(Data begins)
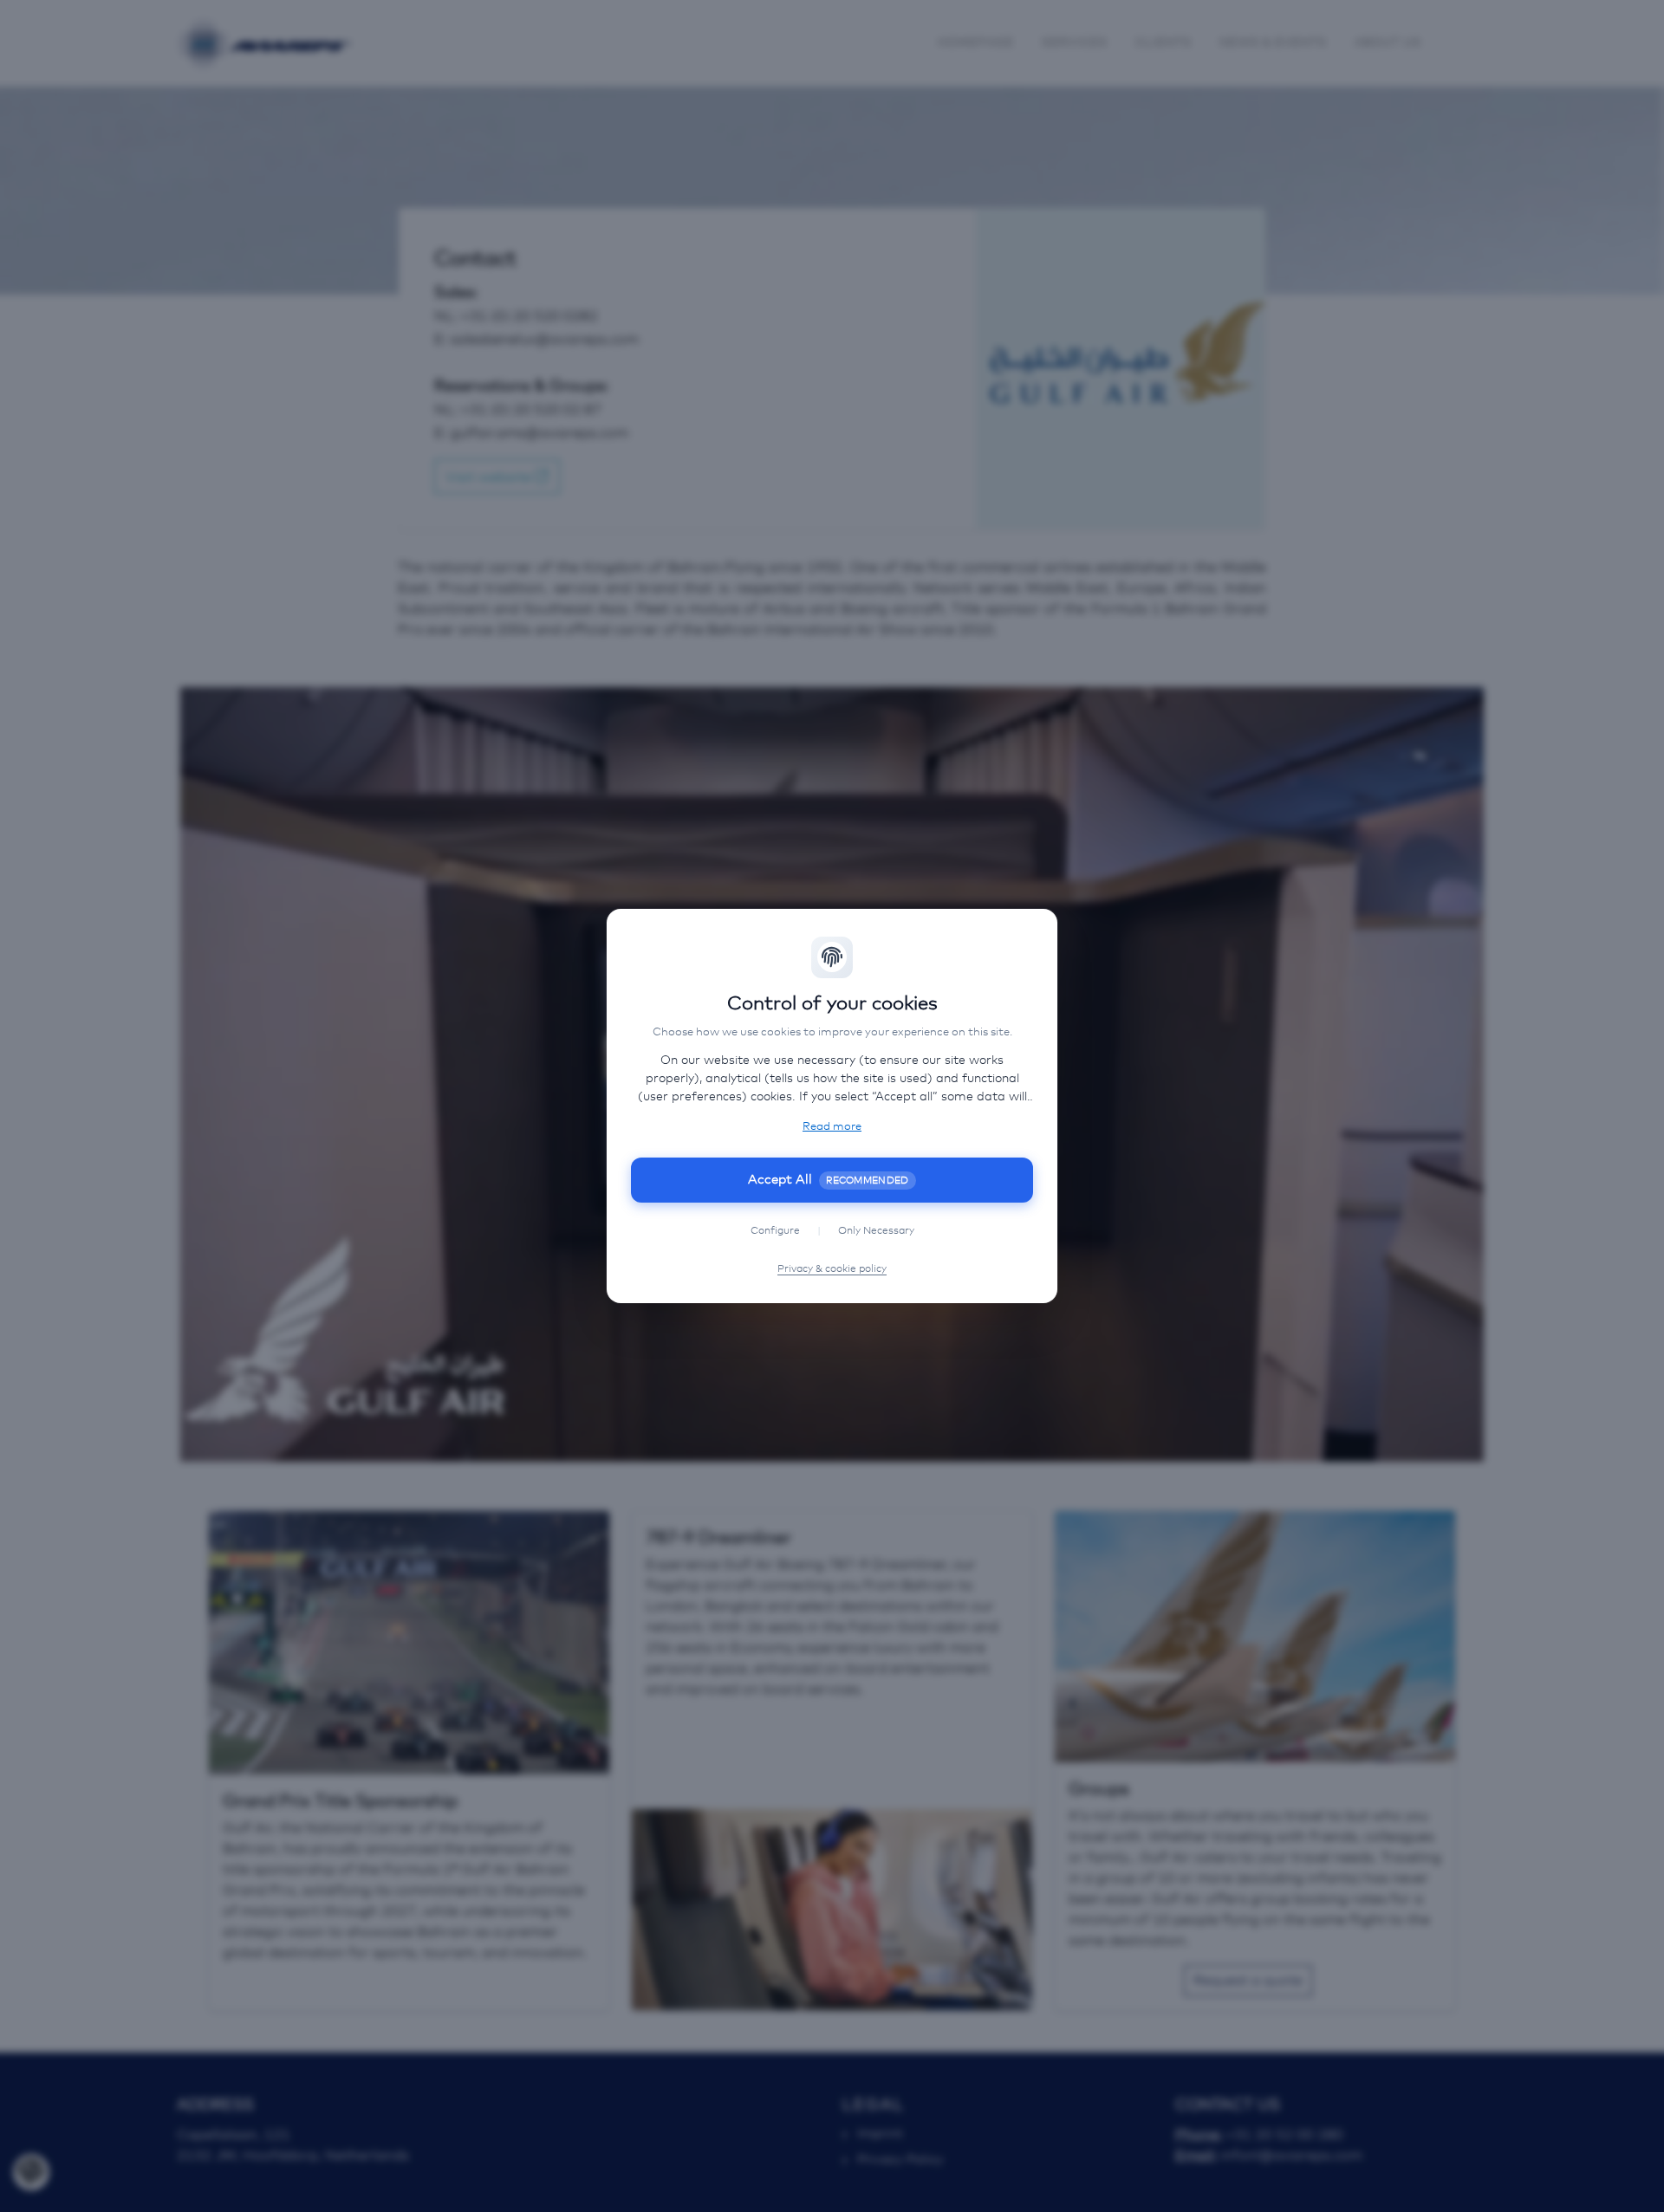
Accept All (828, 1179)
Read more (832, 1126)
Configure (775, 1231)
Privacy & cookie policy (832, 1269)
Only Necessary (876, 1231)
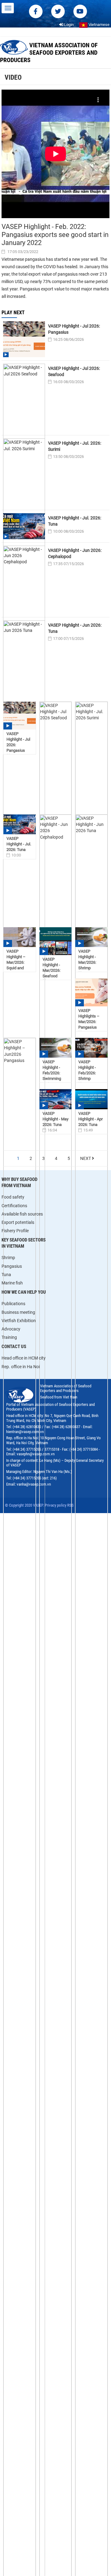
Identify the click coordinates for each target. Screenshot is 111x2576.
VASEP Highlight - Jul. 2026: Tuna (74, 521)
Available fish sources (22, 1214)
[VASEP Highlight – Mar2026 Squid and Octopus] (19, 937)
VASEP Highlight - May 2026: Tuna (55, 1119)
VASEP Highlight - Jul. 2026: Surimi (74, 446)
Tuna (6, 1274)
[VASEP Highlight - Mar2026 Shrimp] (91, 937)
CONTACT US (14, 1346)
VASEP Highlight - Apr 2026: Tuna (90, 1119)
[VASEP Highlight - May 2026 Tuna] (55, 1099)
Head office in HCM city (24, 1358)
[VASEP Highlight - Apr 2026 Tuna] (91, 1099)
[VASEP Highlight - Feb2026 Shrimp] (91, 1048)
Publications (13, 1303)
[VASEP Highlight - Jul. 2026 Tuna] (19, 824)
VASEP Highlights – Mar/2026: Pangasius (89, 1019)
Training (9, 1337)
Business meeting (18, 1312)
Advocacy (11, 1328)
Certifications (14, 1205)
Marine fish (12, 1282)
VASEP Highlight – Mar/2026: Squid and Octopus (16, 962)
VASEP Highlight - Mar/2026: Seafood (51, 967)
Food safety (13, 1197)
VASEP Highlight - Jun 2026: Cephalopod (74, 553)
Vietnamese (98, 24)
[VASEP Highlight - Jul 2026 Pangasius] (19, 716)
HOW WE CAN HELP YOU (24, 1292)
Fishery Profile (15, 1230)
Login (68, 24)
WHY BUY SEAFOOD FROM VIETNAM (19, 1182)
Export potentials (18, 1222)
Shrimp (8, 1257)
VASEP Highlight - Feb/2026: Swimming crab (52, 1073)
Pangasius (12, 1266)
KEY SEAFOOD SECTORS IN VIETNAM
(Data ends)
Required work: A verbatim copy of the records above, without pictures, is required.

Exercise result:
Accept All (828, 1179)
Read more (832, 1126)
Configure (775, 1231)
Privacy & cookie policy (832, 1269)
Only Necessary (876, 1231)
Identify the click coordinates for each target. Screenshot is 111x2576.
VASEP Highlight - Jul. 2026: Tuna (74, 521)
Available fish sources (22, 1214)
[VASEP Highlight – Mar2026 Squid and Octopus] (19, 937)
VASEP Highlight - May 2026: Tuna (55, 1119)
VASEP Highlight - Jul. 2026: Surimi (74, 446)
Tuna (6, 1274)
[VASEP Highlight - Mar2026 Shrimp] (91, 937)
CONTACT US (14, 1346)
VASEP Highlight - Apr 2026: Tuna (90, 1119)
[VASEP Highlight - May 2026 Tuna] (55, 1099)
Head office in HCM city (24, 1358)
[VASEP Highlight - Apr 2026 Tuna] (91, 1099)
[VASEP Highlight - Feb2026 Shrimp] (91, 1048)
Publications (13, 1303)
[VASEP Highlight - Jul. 2026 Tuna] (19, 824)
VASEP Highlights – Mar/2026: Pangasius (89, 1019)
Training (9, 1337)
Business meeting (18, 1312)
Advocacy (11, 1328)
Certifications (14, 1205)
Marine fish (12, 1282)
VASEP Highlight – Mar/2026: Squid and Octopus (16, 962)
VASEP Highlight - Mar/2026: Seafood (51, 967)
Food safety (13, 1197)
VASEP Highlight - Jun 2026: Cephalopod (74, 553)
Vietnamese (98, 24)
[VASEP Highlight - Jul 2026 Pangasius] (19, 716)
HOW WE CAN HELP YOU (24, 1292)
Fishery Profile (15, 1230)
Login (68, 24)
WHY BUY SEAFOOD FROM VIETNAM (19, 1182)
Export potentials (18, 1222)
Shrimp (8, 1257)
VASEP Highlight - Feb/2026: Swimming crab (52, 1073)
Pangasius (12, 1266)
KEY SEAFOOD SECTORS IN VIETNAM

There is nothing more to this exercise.